Прасковья кивнула. Сейчас она согласилась бы быть кем угодно, лишь бы хоть на краткое время обрести покой. Мысли в ее голове разбегались. Она не понимала: почему ее так принимают? В чем причина этой доброты? Что вообще происходит? Рассеянно блуждая взглядом по комнате, она задержала глаза на настенном портрете, откуда смотрела на нее хозяйка дома только лет на сорок моложе. С ней рядом находился, наверное, ее супруг – с аристократическим лицом потомственного дворянина. Женщина, безусловно, тоже выглядела и благородной, и красивой, но супруг был выше всяких сравнений, прямо как молодой Янковский или Вячеслав Тихонов.
– Это ваш муж на фотографии? – спросила Прасковья.
Она испытывала неловкость, но все равно всматривалась в лицо своей благодетельницы, пытаясь понять, насколько изменила его зачастую абсолютно не знающая жалости кисть времени. Нет, к этой женщине время явно благоволило, оно лишь слегка нарушило четкость линий, отняло блеск и румянец, заменив их легкой вуалью морщинок и утонченной белизной, что, возможно, не менее ценно, чем скоропреходящие дары юности.
– Да, это мой муж, – ответила Феврония, – мой Петр Юрьевич.
Голос ее и выражение лица вносили полную ясность в суть их с супругом семейных отношений, способных, как почувствовала Прасковья, уместиться в двух всего словах – уважение и любовь. За семьдесят ведь старушке, а все еще любит! Поди уж и схоронила кормильца? Прасковья отметила, что думает о хозяйке этого гостеприимного приюта с несвойственной для себя теплотой, потому как успела отвыкнуть от хорошего, зачерствела.
– А ваш супруг? – спросила она и, стараясь выглядеть деликатной, добавила: – Простите за такой вопрос, жив ли?
– Что ты, Параскевушка! – старушка всплеснула руками. – С чего это ему умирать? Конечно, жив. На работе сейчас. Любит он, родимый, трудиться, людям помогать. Нет ему никакого угомона!
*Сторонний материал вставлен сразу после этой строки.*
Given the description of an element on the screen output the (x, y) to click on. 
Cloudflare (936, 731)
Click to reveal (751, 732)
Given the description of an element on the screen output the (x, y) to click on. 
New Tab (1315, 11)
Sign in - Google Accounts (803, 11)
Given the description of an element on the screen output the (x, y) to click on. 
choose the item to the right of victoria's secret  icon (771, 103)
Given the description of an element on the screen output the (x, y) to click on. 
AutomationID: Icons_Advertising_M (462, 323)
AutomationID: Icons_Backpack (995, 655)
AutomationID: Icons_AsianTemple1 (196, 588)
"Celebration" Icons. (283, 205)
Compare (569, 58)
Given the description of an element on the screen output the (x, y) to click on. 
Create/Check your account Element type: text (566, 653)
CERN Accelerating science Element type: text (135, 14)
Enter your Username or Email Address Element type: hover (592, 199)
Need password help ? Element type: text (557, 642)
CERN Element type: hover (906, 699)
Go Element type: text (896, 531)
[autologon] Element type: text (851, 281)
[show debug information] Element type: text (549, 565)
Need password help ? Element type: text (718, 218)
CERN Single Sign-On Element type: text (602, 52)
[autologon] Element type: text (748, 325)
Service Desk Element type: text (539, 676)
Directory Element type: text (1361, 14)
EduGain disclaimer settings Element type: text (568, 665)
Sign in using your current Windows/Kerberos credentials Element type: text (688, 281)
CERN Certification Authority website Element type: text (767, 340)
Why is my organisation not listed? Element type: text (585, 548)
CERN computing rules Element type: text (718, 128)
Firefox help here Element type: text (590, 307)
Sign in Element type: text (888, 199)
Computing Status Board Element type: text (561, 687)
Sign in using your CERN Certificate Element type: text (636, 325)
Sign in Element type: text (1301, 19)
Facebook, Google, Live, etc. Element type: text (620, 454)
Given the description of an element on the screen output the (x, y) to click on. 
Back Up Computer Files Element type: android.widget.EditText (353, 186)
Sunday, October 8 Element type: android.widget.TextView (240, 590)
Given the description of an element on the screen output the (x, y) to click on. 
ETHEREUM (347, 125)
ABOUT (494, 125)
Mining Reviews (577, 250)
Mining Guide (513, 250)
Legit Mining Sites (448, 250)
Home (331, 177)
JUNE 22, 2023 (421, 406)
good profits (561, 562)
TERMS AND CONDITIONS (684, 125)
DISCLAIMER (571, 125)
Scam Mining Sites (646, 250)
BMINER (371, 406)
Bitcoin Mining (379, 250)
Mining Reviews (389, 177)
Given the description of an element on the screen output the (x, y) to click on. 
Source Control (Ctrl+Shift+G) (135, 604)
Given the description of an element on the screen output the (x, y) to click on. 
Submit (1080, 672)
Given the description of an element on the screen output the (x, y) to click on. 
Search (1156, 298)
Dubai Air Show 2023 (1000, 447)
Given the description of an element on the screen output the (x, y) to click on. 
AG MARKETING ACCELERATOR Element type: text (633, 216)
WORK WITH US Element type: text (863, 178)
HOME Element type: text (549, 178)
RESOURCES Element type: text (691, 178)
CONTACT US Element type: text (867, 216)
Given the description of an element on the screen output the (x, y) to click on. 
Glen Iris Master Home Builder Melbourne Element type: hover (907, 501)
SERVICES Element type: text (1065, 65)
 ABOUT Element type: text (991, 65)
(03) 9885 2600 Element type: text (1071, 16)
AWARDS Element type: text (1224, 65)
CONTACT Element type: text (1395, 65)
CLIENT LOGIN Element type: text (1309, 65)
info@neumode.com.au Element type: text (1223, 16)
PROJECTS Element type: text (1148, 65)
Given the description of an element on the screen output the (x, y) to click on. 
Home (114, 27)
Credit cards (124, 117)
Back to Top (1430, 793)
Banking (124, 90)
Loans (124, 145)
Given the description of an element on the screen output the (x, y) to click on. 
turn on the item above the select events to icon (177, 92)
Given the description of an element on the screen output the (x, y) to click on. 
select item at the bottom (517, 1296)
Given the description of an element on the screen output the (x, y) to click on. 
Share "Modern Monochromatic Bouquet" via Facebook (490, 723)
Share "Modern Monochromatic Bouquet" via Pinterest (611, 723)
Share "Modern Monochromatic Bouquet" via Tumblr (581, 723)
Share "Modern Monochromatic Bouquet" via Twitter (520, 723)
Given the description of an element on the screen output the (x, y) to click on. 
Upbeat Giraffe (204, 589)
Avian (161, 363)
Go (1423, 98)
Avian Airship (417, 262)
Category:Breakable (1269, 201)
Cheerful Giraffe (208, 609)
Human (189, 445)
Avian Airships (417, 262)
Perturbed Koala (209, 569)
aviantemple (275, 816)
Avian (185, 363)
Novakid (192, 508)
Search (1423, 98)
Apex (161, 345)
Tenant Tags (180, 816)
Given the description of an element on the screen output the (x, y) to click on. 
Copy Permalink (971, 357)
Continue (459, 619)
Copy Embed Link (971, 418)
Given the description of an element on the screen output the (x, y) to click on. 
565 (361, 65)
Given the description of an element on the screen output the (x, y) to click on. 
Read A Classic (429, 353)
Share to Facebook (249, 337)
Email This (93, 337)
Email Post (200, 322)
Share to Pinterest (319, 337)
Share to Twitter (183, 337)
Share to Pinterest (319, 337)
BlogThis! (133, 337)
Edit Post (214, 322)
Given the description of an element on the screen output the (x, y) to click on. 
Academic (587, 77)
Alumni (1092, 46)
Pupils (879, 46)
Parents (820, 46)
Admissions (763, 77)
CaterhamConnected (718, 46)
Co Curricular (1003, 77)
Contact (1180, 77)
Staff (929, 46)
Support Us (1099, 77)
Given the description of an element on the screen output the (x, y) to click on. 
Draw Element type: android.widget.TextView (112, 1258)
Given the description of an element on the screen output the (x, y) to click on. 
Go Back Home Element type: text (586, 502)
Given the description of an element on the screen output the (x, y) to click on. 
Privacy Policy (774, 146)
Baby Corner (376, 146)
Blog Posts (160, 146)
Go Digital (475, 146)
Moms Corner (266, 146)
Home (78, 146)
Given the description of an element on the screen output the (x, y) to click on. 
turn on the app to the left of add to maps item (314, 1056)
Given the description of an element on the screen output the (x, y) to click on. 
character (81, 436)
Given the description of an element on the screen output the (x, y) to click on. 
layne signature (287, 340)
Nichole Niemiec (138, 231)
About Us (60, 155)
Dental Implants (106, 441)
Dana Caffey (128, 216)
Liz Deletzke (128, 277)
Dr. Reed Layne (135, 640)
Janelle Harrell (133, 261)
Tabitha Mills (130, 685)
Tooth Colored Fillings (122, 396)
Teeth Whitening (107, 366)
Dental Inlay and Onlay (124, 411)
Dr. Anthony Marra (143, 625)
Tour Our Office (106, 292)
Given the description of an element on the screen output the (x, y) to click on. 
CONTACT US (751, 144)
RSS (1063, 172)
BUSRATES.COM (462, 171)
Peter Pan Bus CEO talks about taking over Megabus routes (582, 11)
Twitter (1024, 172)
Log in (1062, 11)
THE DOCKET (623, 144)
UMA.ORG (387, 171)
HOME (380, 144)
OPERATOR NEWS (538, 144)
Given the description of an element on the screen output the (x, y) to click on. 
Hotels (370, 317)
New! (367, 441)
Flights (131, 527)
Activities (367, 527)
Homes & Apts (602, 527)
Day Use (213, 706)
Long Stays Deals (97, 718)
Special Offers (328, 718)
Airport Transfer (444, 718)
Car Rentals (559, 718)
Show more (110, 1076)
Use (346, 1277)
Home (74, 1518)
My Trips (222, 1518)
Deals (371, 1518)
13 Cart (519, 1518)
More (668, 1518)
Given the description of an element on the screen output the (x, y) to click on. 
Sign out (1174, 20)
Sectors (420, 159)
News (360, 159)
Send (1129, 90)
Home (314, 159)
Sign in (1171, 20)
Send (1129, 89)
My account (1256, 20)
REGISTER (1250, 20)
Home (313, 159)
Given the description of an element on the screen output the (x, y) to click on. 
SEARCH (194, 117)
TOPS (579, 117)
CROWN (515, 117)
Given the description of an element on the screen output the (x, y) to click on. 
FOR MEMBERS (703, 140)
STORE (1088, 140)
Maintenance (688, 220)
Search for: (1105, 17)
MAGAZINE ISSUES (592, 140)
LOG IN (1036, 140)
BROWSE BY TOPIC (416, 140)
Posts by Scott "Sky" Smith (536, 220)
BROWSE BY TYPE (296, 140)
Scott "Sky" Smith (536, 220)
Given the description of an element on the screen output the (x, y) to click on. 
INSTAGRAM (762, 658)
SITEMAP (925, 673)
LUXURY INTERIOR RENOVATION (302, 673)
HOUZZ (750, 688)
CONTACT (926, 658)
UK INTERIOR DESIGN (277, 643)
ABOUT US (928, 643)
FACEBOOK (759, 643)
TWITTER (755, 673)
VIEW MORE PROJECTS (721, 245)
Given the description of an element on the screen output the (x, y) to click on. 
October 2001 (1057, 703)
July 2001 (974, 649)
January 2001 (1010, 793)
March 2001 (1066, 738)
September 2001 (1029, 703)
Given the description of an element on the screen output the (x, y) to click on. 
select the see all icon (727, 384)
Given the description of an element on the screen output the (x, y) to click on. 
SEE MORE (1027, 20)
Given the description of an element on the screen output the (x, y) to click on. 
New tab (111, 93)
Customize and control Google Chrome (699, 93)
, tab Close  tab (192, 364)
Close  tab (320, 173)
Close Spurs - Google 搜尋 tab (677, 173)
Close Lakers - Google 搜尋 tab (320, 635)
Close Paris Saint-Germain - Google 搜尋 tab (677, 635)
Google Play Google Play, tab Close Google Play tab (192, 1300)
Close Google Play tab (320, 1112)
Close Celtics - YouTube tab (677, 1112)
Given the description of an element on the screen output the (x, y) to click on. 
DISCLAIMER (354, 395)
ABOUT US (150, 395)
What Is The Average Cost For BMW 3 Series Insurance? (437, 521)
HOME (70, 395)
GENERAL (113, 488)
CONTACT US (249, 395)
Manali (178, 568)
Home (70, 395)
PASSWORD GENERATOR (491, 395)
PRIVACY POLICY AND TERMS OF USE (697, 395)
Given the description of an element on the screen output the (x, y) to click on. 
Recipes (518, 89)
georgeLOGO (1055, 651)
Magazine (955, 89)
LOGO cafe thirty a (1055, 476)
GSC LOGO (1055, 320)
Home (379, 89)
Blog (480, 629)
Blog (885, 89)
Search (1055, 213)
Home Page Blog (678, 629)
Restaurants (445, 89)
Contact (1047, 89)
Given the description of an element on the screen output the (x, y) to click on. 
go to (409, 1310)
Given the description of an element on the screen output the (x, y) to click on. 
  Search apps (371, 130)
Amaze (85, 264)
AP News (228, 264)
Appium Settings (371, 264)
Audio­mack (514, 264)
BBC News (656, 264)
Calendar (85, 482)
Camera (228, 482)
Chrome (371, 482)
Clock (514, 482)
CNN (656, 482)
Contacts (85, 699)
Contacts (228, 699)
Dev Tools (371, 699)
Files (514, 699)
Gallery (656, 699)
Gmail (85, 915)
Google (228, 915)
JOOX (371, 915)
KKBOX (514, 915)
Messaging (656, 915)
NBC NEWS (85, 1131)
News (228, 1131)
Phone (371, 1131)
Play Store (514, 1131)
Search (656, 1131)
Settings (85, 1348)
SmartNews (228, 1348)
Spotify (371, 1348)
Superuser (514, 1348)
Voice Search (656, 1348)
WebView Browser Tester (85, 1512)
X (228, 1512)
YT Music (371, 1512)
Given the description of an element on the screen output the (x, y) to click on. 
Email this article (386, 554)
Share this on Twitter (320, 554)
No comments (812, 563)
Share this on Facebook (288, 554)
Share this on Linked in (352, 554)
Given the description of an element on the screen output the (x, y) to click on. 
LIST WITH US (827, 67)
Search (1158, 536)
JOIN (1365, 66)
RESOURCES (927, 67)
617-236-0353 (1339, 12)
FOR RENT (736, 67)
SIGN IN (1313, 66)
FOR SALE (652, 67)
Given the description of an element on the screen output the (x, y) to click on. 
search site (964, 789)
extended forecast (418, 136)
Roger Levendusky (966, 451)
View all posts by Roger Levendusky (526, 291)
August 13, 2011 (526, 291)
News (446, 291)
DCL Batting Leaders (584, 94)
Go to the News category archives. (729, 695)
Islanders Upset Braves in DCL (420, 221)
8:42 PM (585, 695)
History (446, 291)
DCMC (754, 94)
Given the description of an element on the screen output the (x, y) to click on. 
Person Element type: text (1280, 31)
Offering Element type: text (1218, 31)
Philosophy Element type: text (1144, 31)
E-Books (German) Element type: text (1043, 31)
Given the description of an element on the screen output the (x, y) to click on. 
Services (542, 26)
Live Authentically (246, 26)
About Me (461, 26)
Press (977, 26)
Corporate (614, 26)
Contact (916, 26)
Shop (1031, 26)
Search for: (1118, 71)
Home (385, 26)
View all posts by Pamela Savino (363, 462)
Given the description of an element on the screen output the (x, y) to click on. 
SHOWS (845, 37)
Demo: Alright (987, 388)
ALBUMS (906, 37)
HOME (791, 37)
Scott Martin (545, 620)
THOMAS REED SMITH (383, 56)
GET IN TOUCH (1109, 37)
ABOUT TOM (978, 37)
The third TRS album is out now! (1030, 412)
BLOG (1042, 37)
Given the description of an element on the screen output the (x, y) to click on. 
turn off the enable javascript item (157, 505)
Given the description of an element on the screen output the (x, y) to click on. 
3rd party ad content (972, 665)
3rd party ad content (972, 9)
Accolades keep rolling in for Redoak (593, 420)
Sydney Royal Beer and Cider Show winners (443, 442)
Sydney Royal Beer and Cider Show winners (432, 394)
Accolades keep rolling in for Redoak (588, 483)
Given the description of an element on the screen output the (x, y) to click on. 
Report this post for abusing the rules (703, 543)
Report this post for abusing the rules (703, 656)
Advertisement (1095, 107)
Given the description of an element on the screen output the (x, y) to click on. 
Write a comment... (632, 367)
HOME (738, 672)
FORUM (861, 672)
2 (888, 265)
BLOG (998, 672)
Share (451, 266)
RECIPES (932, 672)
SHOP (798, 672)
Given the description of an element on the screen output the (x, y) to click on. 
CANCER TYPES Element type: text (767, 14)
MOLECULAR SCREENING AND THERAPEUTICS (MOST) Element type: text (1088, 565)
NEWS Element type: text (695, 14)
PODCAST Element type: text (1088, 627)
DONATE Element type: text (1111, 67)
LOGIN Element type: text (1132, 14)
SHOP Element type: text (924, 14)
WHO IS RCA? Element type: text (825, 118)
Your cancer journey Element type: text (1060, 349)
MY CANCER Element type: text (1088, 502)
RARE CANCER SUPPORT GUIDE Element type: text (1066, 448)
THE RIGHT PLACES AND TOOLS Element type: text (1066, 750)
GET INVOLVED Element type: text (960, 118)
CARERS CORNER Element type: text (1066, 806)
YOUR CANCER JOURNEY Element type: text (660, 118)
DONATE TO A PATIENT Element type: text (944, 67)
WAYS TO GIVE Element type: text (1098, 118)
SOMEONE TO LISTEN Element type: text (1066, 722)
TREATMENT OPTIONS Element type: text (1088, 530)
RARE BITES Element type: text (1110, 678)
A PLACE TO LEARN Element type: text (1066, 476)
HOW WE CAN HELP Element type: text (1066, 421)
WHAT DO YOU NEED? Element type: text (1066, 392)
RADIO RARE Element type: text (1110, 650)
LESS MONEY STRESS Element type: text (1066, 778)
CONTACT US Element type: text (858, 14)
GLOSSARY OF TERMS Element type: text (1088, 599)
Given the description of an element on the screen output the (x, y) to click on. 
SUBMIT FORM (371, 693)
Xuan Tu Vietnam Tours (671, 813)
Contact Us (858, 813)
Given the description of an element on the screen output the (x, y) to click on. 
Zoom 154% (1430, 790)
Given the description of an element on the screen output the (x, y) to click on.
– Ой, простите! – Прасковья не знала, куда себя деть от стыда. Но старушка вела себя столь безмятежно и выказывала к ней такую благорасположенность, что гостья успокоилась и согласилась прилечь на диванчик. Заснула она мгновенно…
Просыпалась столь же стремительно, летящей птицей пронзая упругую плоть сонного небытия. Какие-то мрачные расплывающиеся фигуры пытались поспеть за ней, ухватить, уцепиться; пугали шипящими змеиными голосами: «Ничего не было, никакого приюта добра, ты все также одна – никчемная и никому ненужная…» Нет! Уже открывая глаза, она услышала собственный вскрик: «Нет! Нет!..» Вскинулась телом, вскочила, стряхивая ладонью с лица паутину наваждения. Но, слава Богу, от парящего над столом шелкового абажура все также мягко струился свет. У стен в полумраке нерешительно колебались тени. Рослая этажерка клонила к ней свое плечо, доверчиво открывая теснящиеся в разверстой груди фолианты с золотыми буквами на корешках. В противоположном углу у незамеченного ею ранее киота с иконами спиной к ней стоял высокий мужчина. Правая рука его совершала невидимые для нее движения, а голова то и дело склонялась и исчезала за линией плеч. Молится, догадалась она и замерла в нерешительности, не зная, куда себя деть.